Passage provided:
====

Showing posts with label Phyllis Schlafly. Show all posts
Showing posts with label Phyllis Schlafly. Show all posts

Thursday, 30 June 2022

See What Happens?

What Happened Next? After the Supreme Court of the United States, in 1954, overturned its earlier validation of “separate but equal” schools, hospitals, public washrooms, busses and trains for Blacks and Whites, and told the Topeka Board of Education that segregated education is in breach of the Fourteenth Amendment of the Constitution? After US Marshalls and federalised National Guardsmen were required to enforce the Court’s ruling? 

SEE WHAT HAPPENS when you convince yourself that your principles are self-evident, true and universal? When all evidence to the contrary is simply pushed to one side and dismissed as aberrant or insignificant?

See what happens when you give up on the prospect of ever persuading Southern Whites to abandon Jim Crow? When your fear of the Klan overwhelms your determination to change the hearts and minds of your neighbours. When you turn, instead, to the civil rights lawyers and begin the long, painful ascent through state and federal, courts. When, in 1954, the Supreme Court of the United States overturns its earlier validation of “separate but equal” schools, hospitals, public washrooms, busses and trains for Blacks and Whites, and tells the Topeka Board of Education that segregated education is in breach of the Fourteenth Amendment of the Constitution. When US Marshalls and federalised National Guardsmen are required to enforce the Court’s ruling. When all that Southern Whites see are the ghosts of the Union soldiers who occupied the defeated Confederacy at the end of the Civil War.

====

Stored data:
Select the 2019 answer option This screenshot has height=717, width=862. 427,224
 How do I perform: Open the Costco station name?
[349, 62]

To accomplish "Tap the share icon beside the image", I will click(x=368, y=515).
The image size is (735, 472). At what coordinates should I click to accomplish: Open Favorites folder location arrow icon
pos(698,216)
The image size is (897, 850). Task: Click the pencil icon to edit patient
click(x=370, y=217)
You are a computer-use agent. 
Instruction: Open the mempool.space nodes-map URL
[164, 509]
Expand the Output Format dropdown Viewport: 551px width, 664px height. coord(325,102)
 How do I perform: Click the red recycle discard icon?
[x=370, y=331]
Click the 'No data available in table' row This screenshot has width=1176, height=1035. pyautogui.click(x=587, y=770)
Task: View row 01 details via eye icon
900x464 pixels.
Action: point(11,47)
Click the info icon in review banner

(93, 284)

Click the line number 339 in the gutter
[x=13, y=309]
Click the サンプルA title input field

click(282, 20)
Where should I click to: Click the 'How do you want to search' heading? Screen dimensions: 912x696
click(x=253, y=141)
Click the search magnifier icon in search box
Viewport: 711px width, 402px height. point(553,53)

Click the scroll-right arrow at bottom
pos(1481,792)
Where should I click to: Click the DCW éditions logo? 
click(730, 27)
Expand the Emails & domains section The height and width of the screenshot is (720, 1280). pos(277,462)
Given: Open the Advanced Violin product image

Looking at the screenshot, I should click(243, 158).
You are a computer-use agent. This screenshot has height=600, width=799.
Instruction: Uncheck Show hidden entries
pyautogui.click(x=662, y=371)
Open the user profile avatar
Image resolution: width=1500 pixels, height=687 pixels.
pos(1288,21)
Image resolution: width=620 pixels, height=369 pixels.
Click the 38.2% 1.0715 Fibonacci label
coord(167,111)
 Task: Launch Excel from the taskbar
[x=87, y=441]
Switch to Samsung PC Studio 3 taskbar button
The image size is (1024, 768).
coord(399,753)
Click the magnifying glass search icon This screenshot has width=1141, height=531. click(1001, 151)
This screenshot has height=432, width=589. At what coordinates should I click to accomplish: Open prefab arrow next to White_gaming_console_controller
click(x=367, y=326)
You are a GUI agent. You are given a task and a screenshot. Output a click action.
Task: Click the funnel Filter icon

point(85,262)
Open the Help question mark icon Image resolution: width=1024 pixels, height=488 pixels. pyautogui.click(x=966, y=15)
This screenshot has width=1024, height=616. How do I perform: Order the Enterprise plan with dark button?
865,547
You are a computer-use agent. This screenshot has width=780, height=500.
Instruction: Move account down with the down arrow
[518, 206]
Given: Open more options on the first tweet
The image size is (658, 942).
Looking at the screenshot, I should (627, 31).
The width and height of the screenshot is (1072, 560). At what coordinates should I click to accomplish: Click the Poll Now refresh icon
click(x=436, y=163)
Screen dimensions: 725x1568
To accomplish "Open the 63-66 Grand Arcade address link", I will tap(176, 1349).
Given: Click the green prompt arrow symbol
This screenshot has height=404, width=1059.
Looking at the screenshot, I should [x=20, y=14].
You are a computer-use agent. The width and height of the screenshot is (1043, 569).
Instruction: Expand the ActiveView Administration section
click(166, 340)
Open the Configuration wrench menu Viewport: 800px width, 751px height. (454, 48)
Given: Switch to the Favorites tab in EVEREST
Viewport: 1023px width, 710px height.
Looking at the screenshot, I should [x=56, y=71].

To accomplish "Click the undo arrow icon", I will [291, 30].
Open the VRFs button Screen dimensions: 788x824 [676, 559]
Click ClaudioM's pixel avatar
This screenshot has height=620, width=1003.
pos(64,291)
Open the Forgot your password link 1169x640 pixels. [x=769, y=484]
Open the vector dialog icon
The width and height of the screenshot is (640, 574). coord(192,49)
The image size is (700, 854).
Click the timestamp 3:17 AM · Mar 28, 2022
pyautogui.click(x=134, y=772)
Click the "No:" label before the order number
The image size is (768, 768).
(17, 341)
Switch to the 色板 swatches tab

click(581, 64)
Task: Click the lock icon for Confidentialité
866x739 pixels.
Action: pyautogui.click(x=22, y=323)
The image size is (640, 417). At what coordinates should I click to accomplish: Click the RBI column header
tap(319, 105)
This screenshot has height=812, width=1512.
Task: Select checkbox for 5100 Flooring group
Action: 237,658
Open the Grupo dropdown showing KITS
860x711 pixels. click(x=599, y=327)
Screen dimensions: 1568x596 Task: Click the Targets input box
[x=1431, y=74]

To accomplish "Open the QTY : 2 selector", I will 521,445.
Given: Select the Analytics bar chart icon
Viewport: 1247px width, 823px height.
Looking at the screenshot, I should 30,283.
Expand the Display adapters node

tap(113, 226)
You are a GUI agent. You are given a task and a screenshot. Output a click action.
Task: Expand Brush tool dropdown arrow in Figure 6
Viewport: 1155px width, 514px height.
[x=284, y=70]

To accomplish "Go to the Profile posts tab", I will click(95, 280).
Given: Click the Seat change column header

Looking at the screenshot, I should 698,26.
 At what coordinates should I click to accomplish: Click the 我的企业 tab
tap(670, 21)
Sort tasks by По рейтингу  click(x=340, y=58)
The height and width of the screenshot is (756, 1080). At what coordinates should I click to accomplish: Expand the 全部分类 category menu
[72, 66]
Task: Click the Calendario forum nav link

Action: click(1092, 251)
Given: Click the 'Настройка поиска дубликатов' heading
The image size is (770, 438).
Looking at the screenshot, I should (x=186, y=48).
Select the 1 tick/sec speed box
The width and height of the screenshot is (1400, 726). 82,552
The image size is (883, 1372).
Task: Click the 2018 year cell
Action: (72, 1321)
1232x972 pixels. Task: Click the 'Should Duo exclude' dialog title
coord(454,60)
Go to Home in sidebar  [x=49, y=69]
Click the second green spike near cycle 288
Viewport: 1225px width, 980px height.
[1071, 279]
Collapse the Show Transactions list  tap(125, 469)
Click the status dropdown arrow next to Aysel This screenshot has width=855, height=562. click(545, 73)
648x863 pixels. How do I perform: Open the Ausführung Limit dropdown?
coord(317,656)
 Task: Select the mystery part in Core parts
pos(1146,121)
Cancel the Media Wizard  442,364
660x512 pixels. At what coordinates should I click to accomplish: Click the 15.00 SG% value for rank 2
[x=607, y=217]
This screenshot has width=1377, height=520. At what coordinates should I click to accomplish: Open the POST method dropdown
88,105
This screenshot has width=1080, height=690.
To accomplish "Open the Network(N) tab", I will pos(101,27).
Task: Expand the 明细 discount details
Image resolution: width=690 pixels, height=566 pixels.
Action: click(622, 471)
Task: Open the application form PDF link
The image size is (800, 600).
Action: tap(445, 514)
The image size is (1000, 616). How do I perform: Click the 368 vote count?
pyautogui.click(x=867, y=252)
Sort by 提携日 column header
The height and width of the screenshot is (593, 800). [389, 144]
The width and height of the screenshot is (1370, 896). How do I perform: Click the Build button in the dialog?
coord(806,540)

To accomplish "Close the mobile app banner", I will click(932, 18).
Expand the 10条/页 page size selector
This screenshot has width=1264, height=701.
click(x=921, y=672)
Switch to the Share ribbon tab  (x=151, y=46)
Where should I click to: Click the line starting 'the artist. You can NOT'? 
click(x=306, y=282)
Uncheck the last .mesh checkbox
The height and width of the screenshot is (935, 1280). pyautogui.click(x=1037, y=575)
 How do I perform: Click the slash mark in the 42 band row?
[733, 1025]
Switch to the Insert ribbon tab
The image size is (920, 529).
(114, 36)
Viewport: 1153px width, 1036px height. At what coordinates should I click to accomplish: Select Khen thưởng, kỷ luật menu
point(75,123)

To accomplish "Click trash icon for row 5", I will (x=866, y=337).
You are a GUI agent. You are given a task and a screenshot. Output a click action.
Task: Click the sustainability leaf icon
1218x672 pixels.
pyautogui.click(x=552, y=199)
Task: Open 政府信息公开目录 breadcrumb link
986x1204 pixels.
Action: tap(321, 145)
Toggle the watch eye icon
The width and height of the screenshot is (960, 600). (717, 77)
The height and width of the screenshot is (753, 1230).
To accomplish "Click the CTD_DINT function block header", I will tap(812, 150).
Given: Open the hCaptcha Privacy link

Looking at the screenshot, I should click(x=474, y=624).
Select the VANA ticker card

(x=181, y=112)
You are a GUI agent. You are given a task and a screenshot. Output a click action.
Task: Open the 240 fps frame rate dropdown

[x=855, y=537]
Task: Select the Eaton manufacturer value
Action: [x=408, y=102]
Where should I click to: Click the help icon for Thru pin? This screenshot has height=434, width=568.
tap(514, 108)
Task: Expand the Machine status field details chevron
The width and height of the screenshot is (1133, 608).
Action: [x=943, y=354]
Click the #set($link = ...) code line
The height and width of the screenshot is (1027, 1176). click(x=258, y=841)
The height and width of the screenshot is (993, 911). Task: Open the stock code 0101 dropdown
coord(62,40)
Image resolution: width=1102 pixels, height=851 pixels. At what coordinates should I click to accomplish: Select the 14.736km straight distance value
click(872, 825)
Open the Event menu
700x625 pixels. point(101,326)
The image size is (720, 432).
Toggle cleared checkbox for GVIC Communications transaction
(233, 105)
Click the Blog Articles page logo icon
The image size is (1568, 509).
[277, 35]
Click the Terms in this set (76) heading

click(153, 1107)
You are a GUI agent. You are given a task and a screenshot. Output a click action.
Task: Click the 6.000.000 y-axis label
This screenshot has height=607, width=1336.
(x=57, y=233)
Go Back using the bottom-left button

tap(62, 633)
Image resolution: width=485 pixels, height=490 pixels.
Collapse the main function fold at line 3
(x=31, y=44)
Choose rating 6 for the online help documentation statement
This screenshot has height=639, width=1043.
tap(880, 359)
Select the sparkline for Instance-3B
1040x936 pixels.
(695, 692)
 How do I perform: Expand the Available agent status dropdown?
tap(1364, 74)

====

Brief 1: Output, word for word, the part of the blog post on desegregation starting with "What Happened Next?" and going on through "aberrant or insignificant?".
Brief 2: Pick up the blog post on desegregation after its last sentence and continue it.
The records come from a different source than the blog post on desegregation.

Result 1:
What Happened Next? After the Supreme Court of the United States, in 1954, overturned its earlier validation of “separate but equal” schools, hospitals, public washrooms, busses and trains for Blacks and Whites, and told the Topeka Board of Education that segregated education is in breach of the Fourteenth Amendment of the Constitution? After US Marshalls and federalised National Guardsmen were required to enforce the Court’s ruling? 

SEE WHAT HAPPENS when you convince yourself that your principles are self-evident, true and universal? When all evidence to the contrary is simply pushed to one side and dismissed as aberrant or insignificant?

Result 2:
Even then, we didn’t learn.

See what happens when Dr Martin Luther King’s extraordinary strategy of non-violence sears the consciences of not only the liberal North, but also the racist South, setting in motion a national change of heart, only to be condemned as too slow and insufficiently radical by his younger followers? When the ghettos erupt in violence, looting and arson. When the heavily-armed Black Panther Party scares the skin-deep liberalism right out of White America. When the FBI’s COINTEL programme is unleashed upon the Civil Rights Movement. When the final passage of the Voting Rights Act in 1965 seals the fate of the Democratic Party in the South and sets the Republican Party in pursuit of its racist “Southern Strategy”. When James Earl Ray guns down Dr King in Memphis.

Even then, we didn’t learn.

See what happens when the Supreme Court upholds a woman’s right to abortion? When seven (out of nine) unelected judges, strike down state laws that, for better or for worse, reflect the values and beliefs of the electors and their representatives in those states. When the opportunity offered to the Republican Party to drive a wedge between the “secular-humanist elites” of the big cities on both coasts, and the “God-fearing” working-class communities of the much smaller towns and cities of the “flyover” states, is simply too good to pass up. When the arguments between the “Pro-Life” and the “Pro-Choice” movements divide not only men, but women as well. When religious belief and political ideology find themselves on a collision course.

Even then, we didn’t learn.

See what happens when a charismatic conservative, Phyllis Schlafly, attracts more and more conservative/religious women to her cause, and powerful men shower her Eagle Forum with advice and money? When all the easy, liberal states are safely included in the feminists’ “Yes” column, but the hard ones in the South and the Mid-West show no signs of following suit. When the clock is running down on the Equal Rights Amendment, which had sailed so effortlessly through the Democratic Party-controlled Congress, but which now seems certain to fall victim to the United States’ arcane federal constitution. When – yet again – the clear will of the majority will be thwarted.

Even then, we didn’t learn.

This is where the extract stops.